• Pilih Jaringan RRI   

RRI News Portal

Nasional

Anies Baswedan : Banjir Jakarta Air Lokal Bukan Kiriman Karena Tidak Bergolak

25 February
20:03 2020
0 Votes (0)

KBRN, Jakarta : Banjir Jakarta sudah memasuki level terburuk dalam 20 tahun terakhir. Banyak wilayah yang dulunya tidak pernah tergenang air, atau daerah yang dulunya tergenang namun sudah bagus, akhirnya sekarang sama-sama kebanjiran dengan tinggi muka air yang mengerikan.

Gubernur DKI Jakarta Anies Baswedan pagi tadi sudah meninjau Posko Pintu Air Manggarai, Jakarta Pusat. Kepada wartawan Anies mengatakan, sejak pukul 05.50 WIB sampai 06.00 WIB Pintu Air Manggarai sempat berstatus Siaga 1. Tapi akhirnya berangsur turun hingga Siaga 2.

"Sejak tadi malam sampai dini hari Jakarta alami banjir. Lebih dari 200 Rukun Warga (RW) terdampak. Kami dari Pemprov DKI Jakarta menyiapkan semua sumber daya, personalia, alat-alat dan segalanya untuk membantu masyarakat dari mulai evakuasi, pembangunan pos pengungsian, pos kesehatan dan kebutuhan logistik, kebutuhan-kebutuhan dasar bagi masyarakat yang terdampak.
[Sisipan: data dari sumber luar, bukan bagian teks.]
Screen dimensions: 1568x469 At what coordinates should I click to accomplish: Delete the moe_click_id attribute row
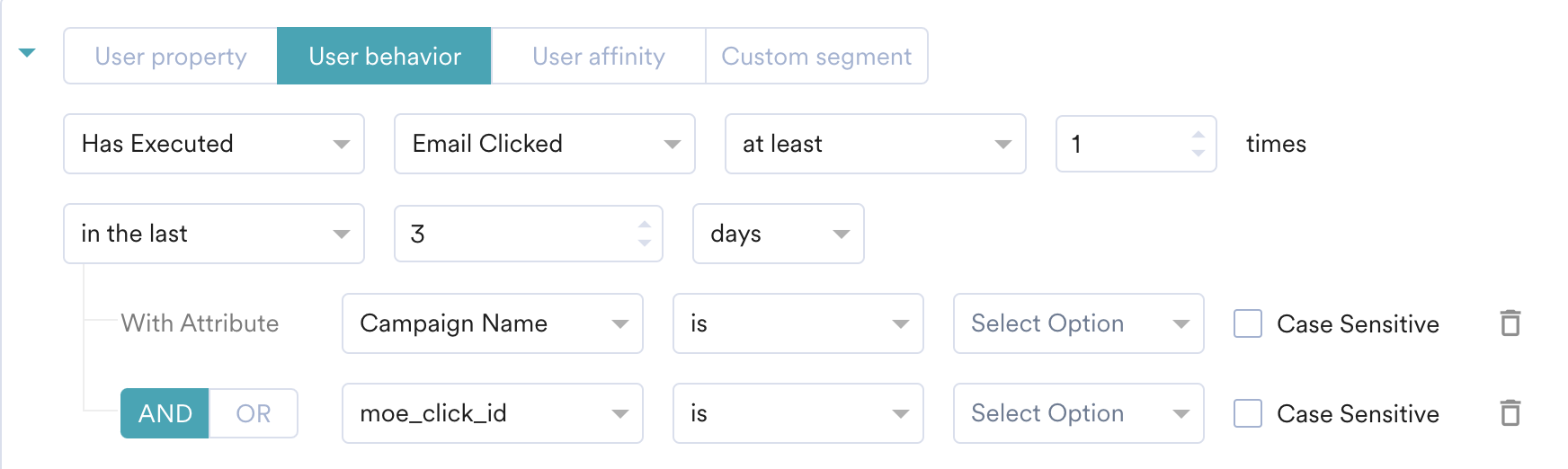[x=1510, y=412]
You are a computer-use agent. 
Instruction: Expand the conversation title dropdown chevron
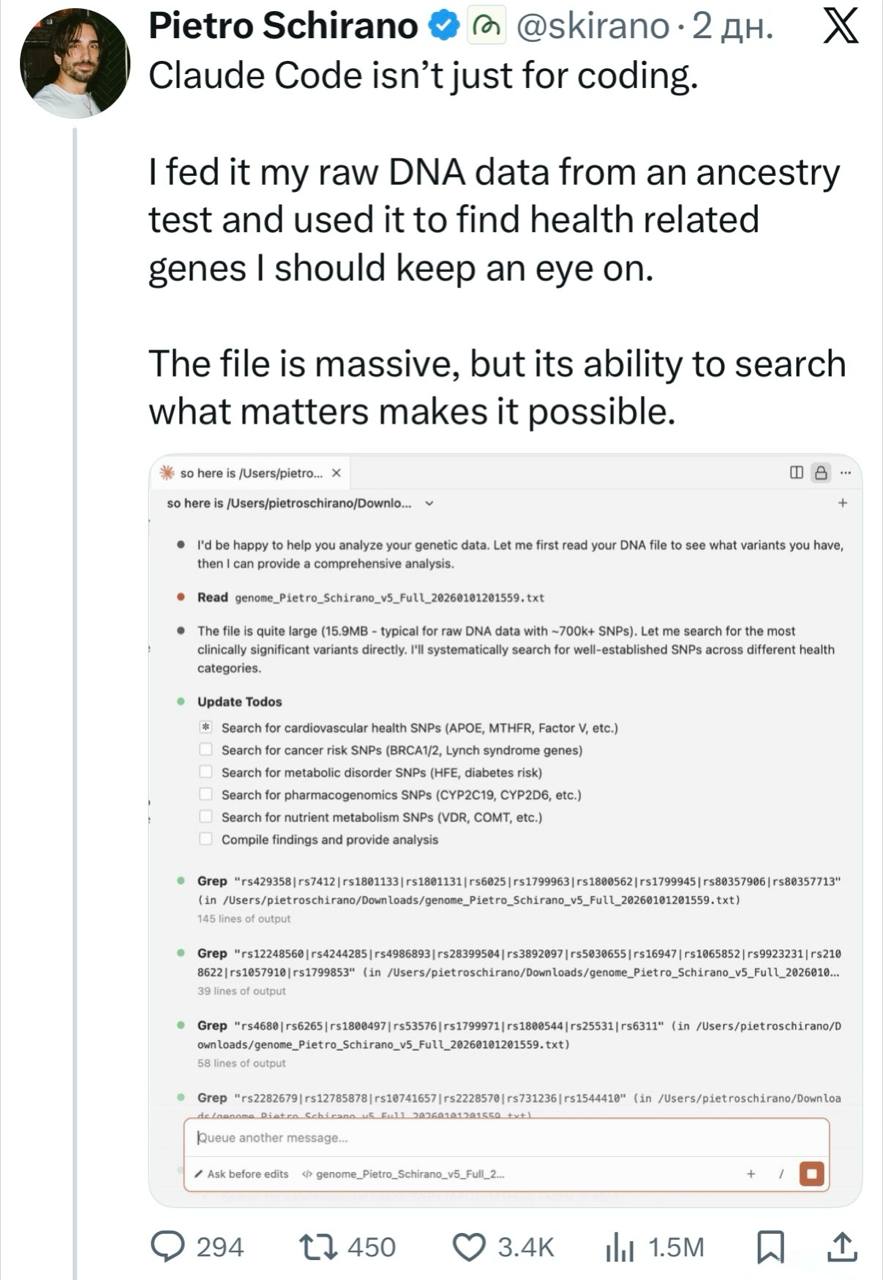[430, 503]
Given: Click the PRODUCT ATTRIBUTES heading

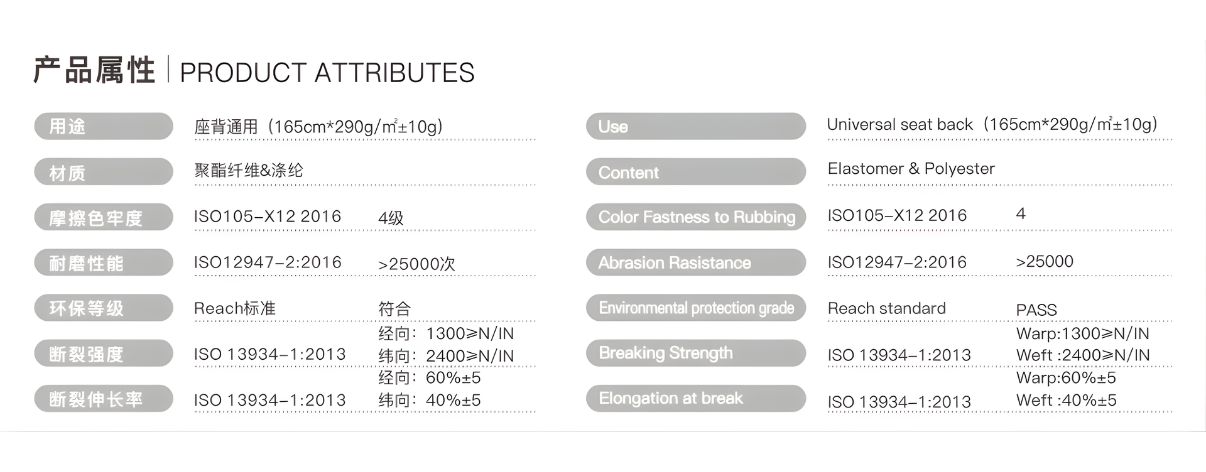Looking at the screenshot, I should click(x=327, y=73).

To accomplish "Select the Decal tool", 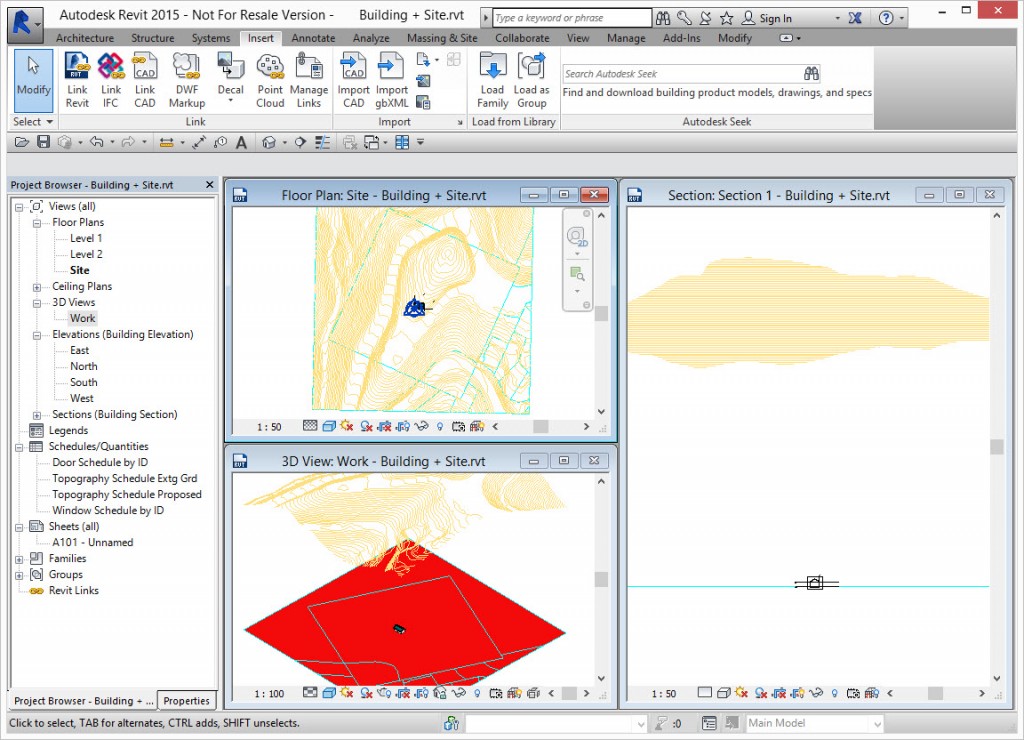I will coord(230,75).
Bagi masyarakat yang membutuhkan bantuan, kontak kami di 112 atau datang langsung ke kelurahan terdekat, kami akan membantu," kata Anies kepada wartawan di Posko Pintu Air Manggarai, Jakarta Pusat, Selasa (25/2/2020).

Anies juga menginformasikan bahwa sudah tidak ada lagi tumpukan sampah menggunung di Pintu Air Manggarai, karena sudah dibersihkan oleh petugas dari Sumber Daya Air (SDA) untuk memastikan tidak ada hambatan bagi air untuk terus mengalir.

Anies berpendapat, status Siaga 1 dari Pintu Air Manggarai bukan disebabkan banjir kiriman. Akan tetapi menurutnya ini air lokal. Tandanya air lokal adalah tidak bergolak airnya, sehingga ia memastikan itu bukan air kiriman. Dan hingga mencapai Siaga 1 artinya memang debit air lokal ini besar.

"Sudah, sekarang konsentrasi penanggulangan di masyarakat. Semua Sumber Daya Manusia sudah diturunkan, semua kegiatan Pemprov saat ini di lapangan. Konsentrasi kepada penanggulangan. Tidak rapat-rapat dulu, semua fokus di banjir," ujarnya menambahkan.

Anies juga mengingatkan warga Jakarta bahwa banjir pastinya akan terus datang hingga Maret 2020 mendatang. Karena itulah ramalan Badan Meteorologi, Klimatologi dan Geofisika (BMKG), bahwa cuaca ekstrem akan terus sampai Maret nanti.

"Jadi kami (Pemprov DKI) fokus hadapi banjir," tutup Anies.